Fukushima : 7 ans de réflexion
7 ans après Fukushima, a-t-on tiré les leçons de ce qu’est une catastrophe et de sa gestion ?
Retour sur la catastrophe de Fukushima survenue il y a 7 ans, à l’occasion de la parution de Fukushima et ses invisibles, cahiers d’enquêtes politiques, un ouvrage collectif, paru aux éditions des mondes à faire. Ce livre rassemble des témoignages de japonais engagés contre la gestion de la catastrophe, mais au-delà de cette dimension politique indéniable, ce livre pose à nouveaux frais la question de la catastrophe et de sa gestion. Toujours singulière, une catastrophe ne cesse précisément de défier l’universalité présumée de nos règles et normes pour agir. Mais comment faire alors quand la vie doit reprendre son cours alors que tout a changé ?
La catastrophe de Fukushima s’est déroulée en trois temps.
Le 1er, c’est celui que l’on devine à travers les sons de cette vidéo : le vendredi 11 mars 2011 à 14h46 un tremblement de terre de magnitude 9 a frappé le nord-est du Japon, 51 minutes plus tard des vagues de plus de 15 mètres ont pénétré à l’intérieur des terres. Mais ce n’est qu’en 2015, 4 ans plus tard, qu’on a obtenu un bilan chiffré du séisme et du tsunami : 15 894 morts, 6152 blessés et 2562 disparus.
Mesurer, quantifier, établir des modèles, des données, des statistiques, c’est une manière de procéder face à une catastrophe. Mais c’est aussi tout son problème : sa quantification ne dira rien de ce qu’elle a été, de sa valeur, ni de ce qu’elle a produit sur les habitudes, les mentalités, les mœurs des japonais qui ont subi Fukushima. Sa mesure ne dira rien de sa démesure.

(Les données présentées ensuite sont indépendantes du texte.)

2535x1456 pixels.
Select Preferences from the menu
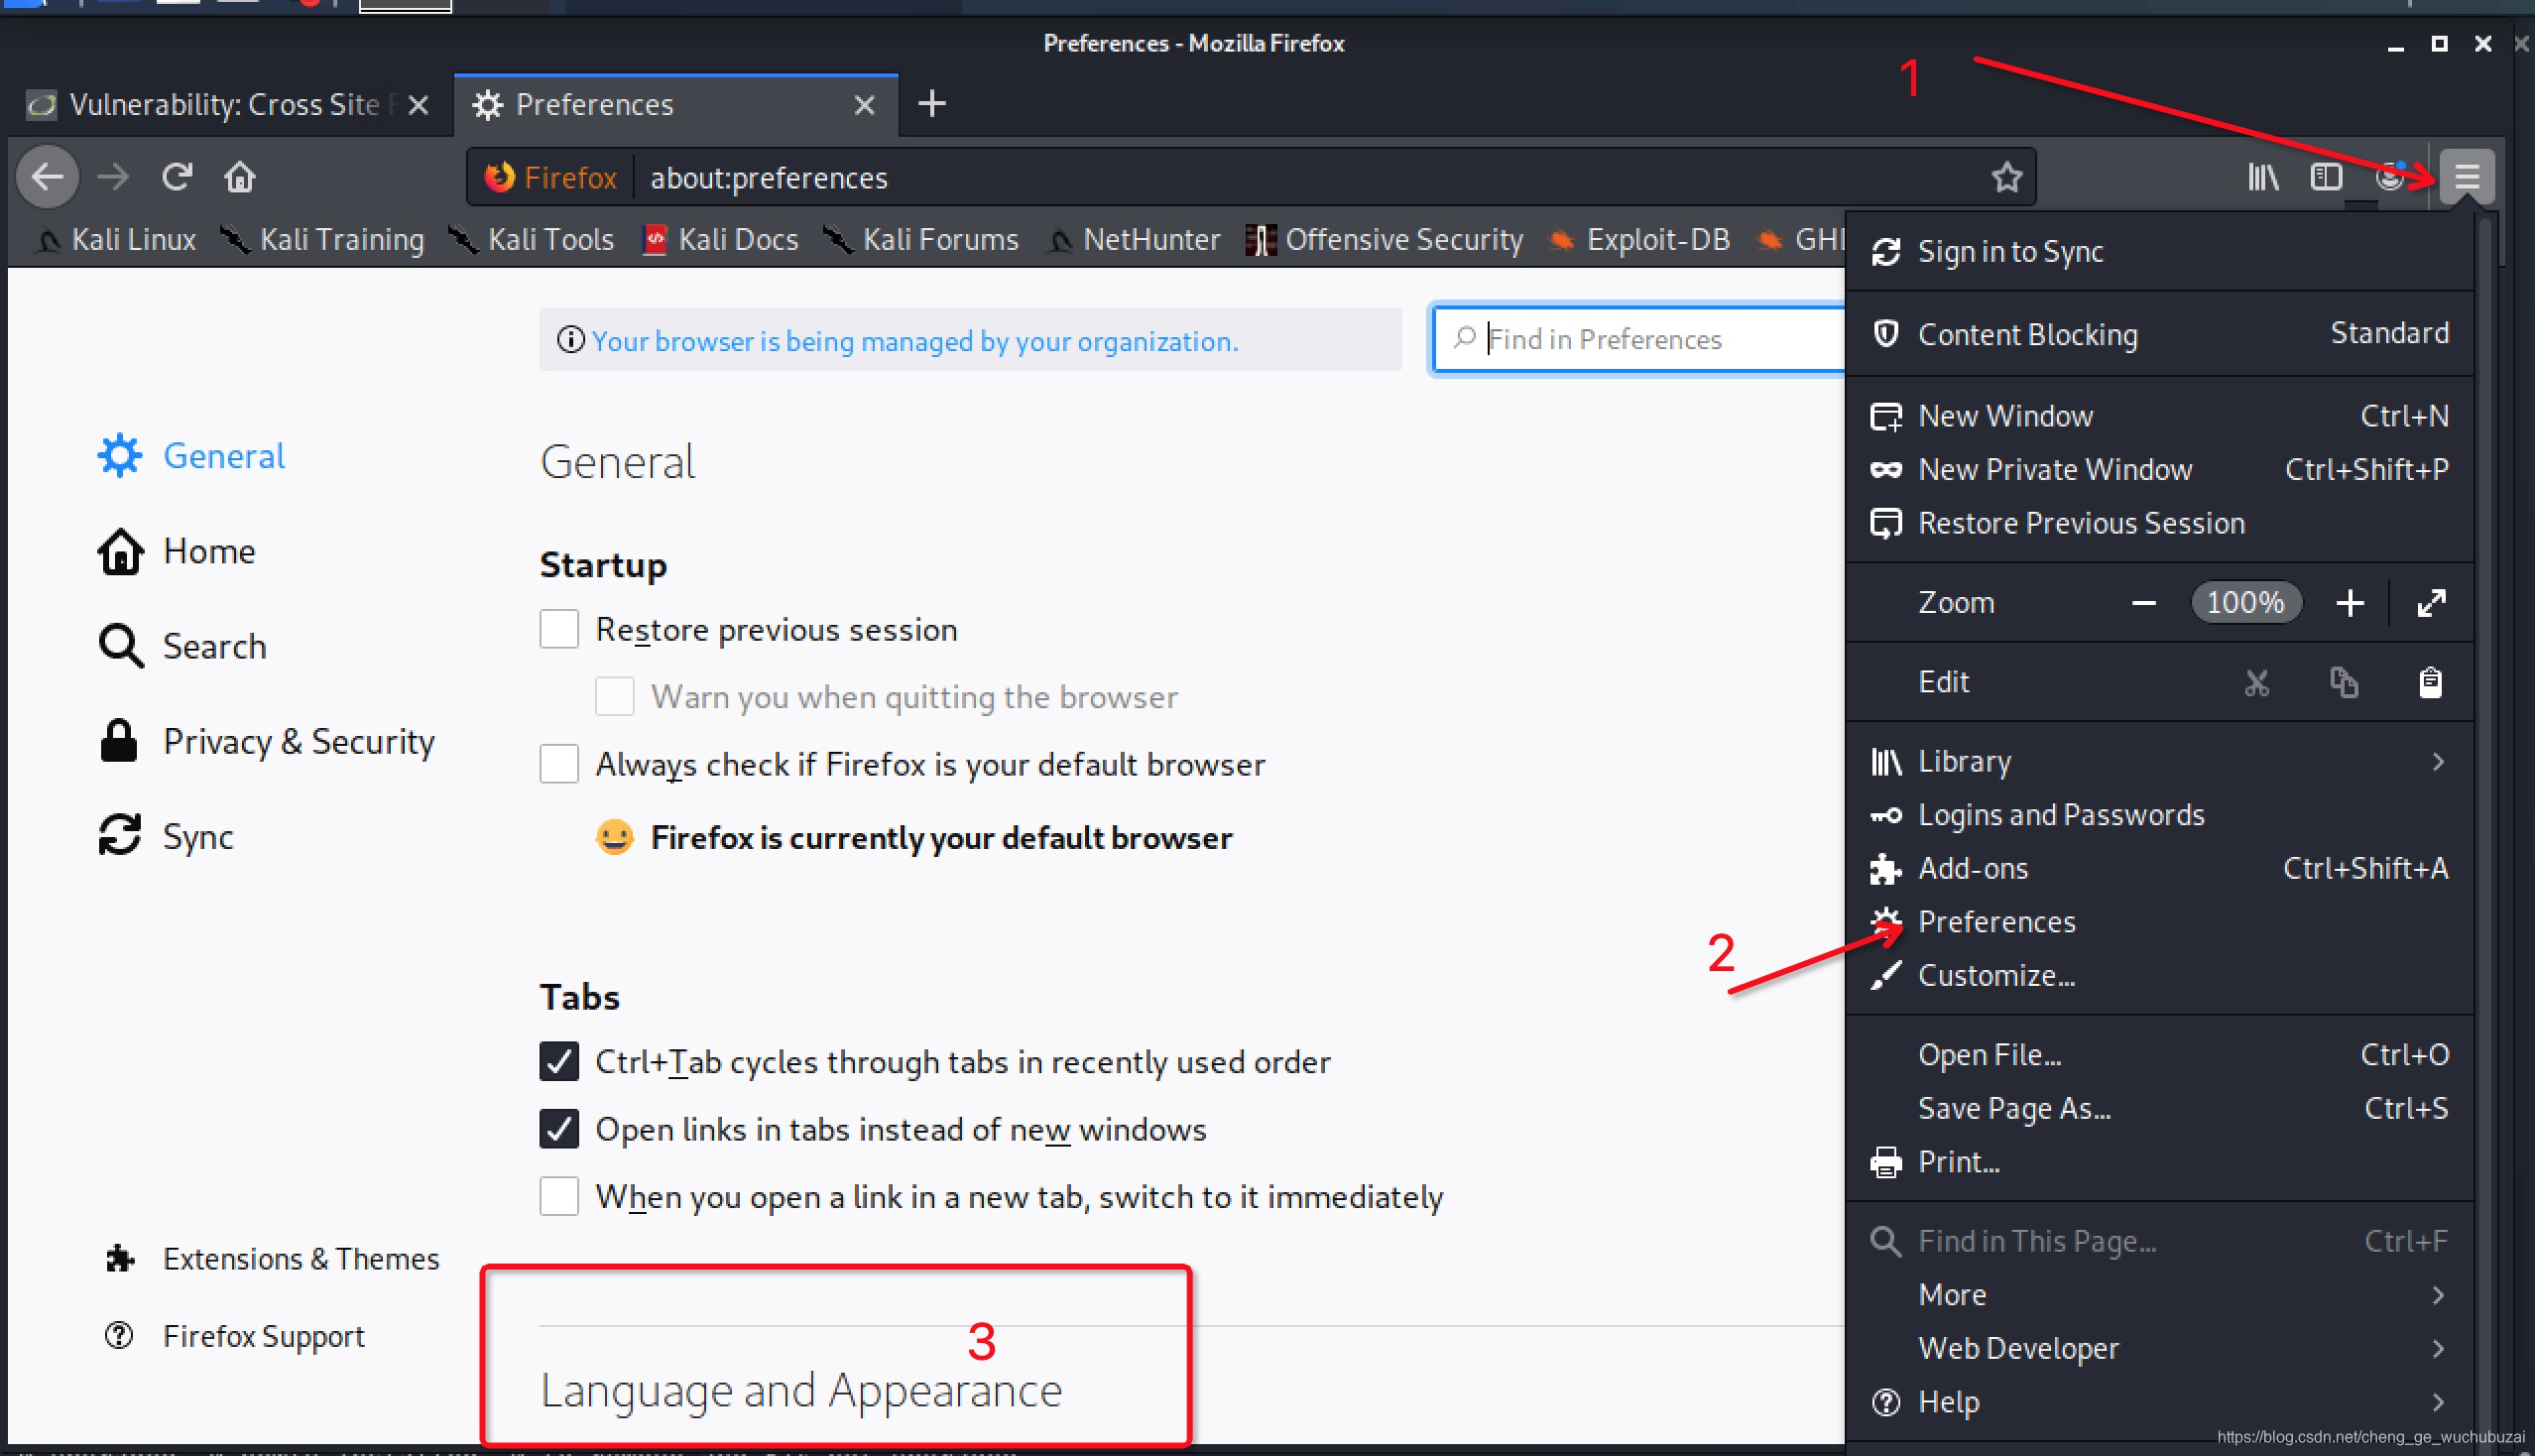tap(1997, 919)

Faut-il alors renoncer à appréhender toute catastrophe ? Faut-il faire comme si de rien n’était ? Paradoxalement, c’est ce qui s’est passé avec Fukushima : on a administré, on a géré, on a refroidi l’événement. Reprendre la vie telle qu’était, normale, avec les mêmes centrales nucléaires, le même gouvernement, les mêmes quotidiens.
Le 2ème temps de la catastrophe de Fukushima, c’est l’explosion de réacteurs 1, 3 et 2, dès le 12, à la centrale Fukushima-Daiichi, entraînant incendies et contamination sur plusieurs années, encore maintenant et même en faibles doses. Singulière, démesurée, une catastrophe ne se finit en plus jamais. Comment appréhender un événement dont on peut sûrement décrire le déroulement, les épisodes successifs en chiffres et en faits, dans l’espace et dans le temps, mais qui, pourtant, continue de s’étendre, de durer, d’exploser en sourdine ?

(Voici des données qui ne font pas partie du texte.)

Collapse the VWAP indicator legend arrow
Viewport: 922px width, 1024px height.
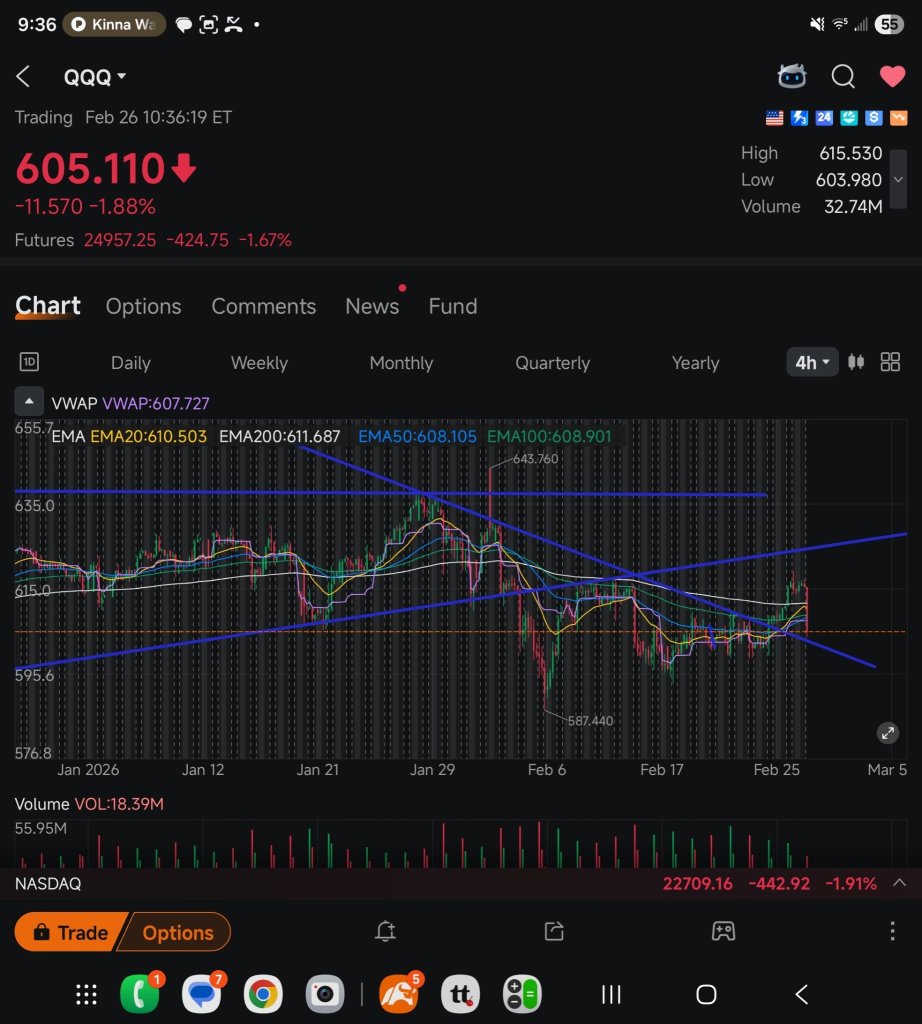[x=29, y=402]
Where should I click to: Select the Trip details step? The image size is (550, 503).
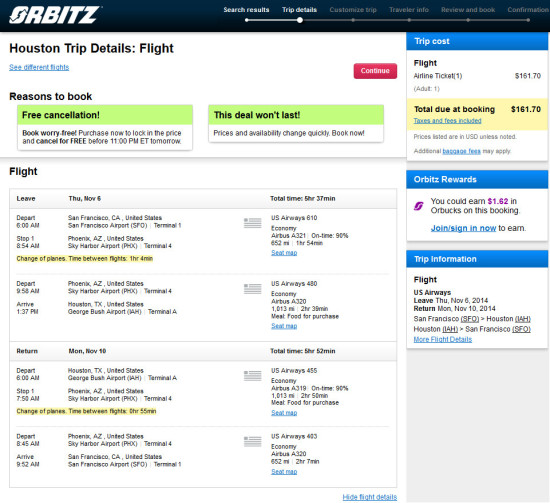[x=299, y=10]
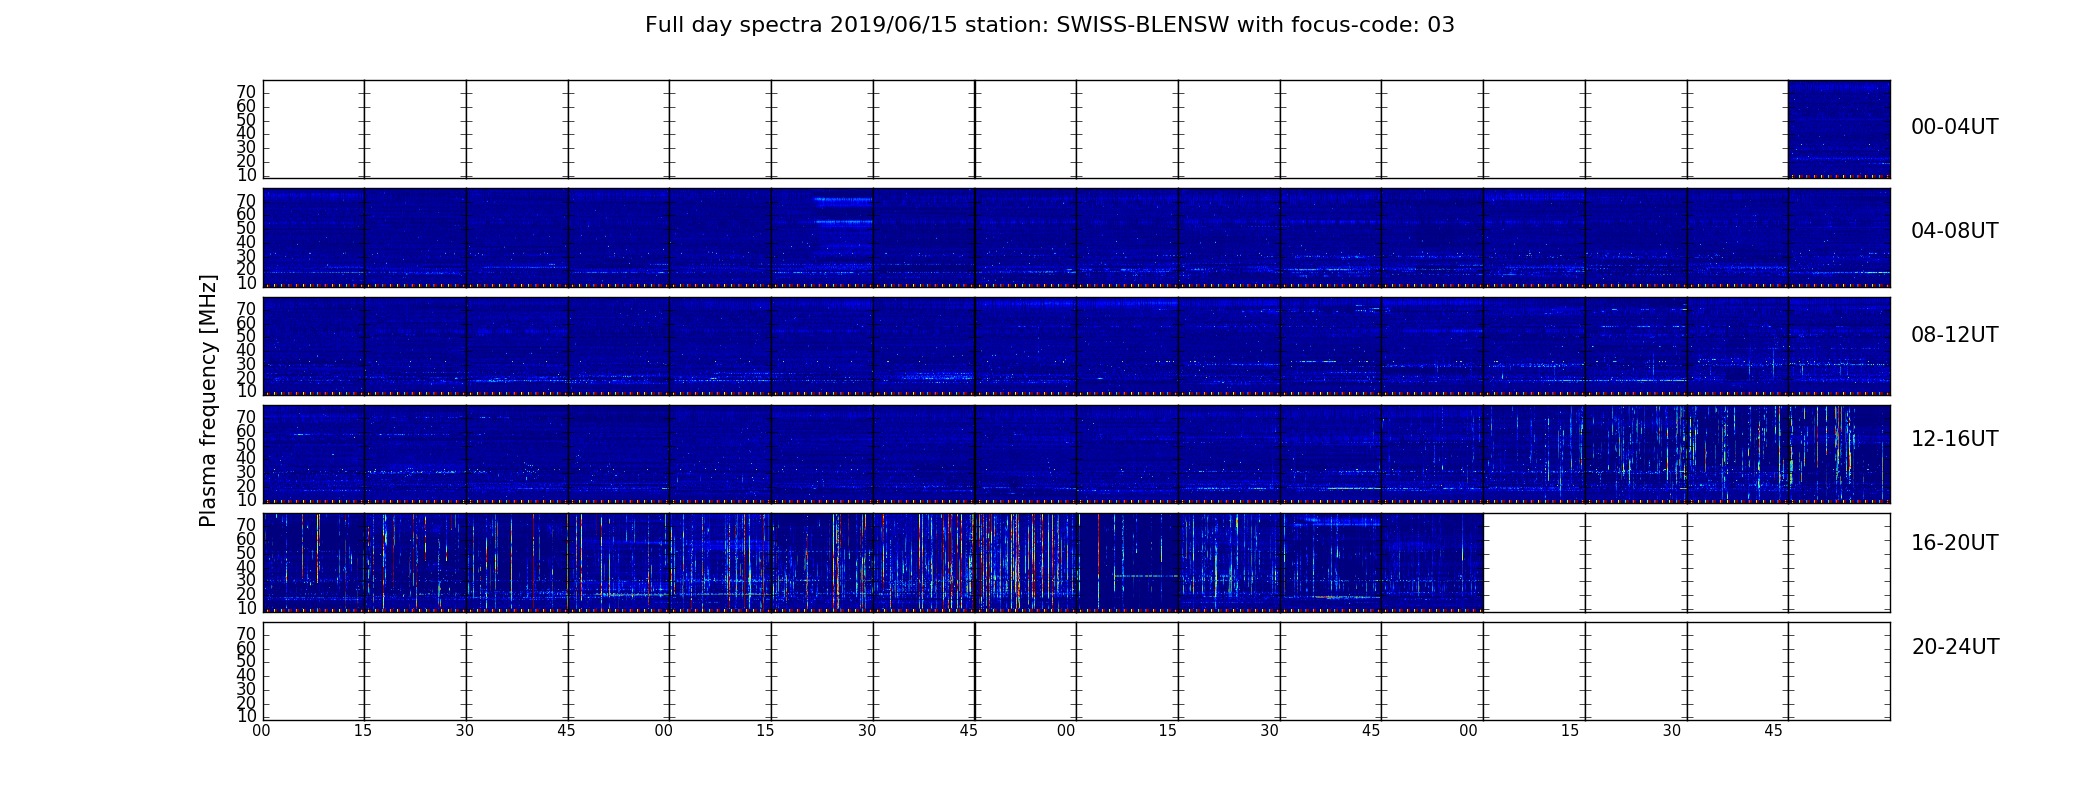Click the 'Plasma frequency [MHz]' axis label
This screenshot has width=2100, height=800.
[x=208, y=400]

Cette fois-ci, ce n’est pas que le problème de la démesure de l’événement, impossible à saisir, mais de la démesure de ses effets. Ce n’est pas que le bouleversement à un instant T qui a eu lieu, c’est un bouleversement continu, une révolution en long, qui pourtant ne s’est pas accompagné de la part des politiques d’un changement de modèle, ou au moins, de règles et d’usages. Encore une fois : comment faire ? Reprendre la vie normale est absurde, mais reprendre une vie sans normes semble impossible…
3ème moment de Fukushima : on y est encore, et c’est tout la question posée ici : sa gestion. Comment gérer la démesure ? Comment gérer, comme l’indique le titre du livre, « Fukushima et ses invisibles », à savoir son bouleversement inquantifiable, sa révolution distendue, mais aussi toutes les histoires particulières qui constituent la catastrophe, ces expériences individuelles racontées dans ce recueil, les sensibilités de chacun ?
En exergue du livre, il y a cette citation de Walter Benjamin : « Que les choses continuent comme avant, voilà la catastrophe ». Faire comme si rien n’était est une catastrophe, reste désormais à repenser, à redéfinir, je cite, « la réalité de la réalité ». Et c’est peut-être cela l’enjeu d’une catastrophe : moins la définir, elle, que repenser toute notre réalité.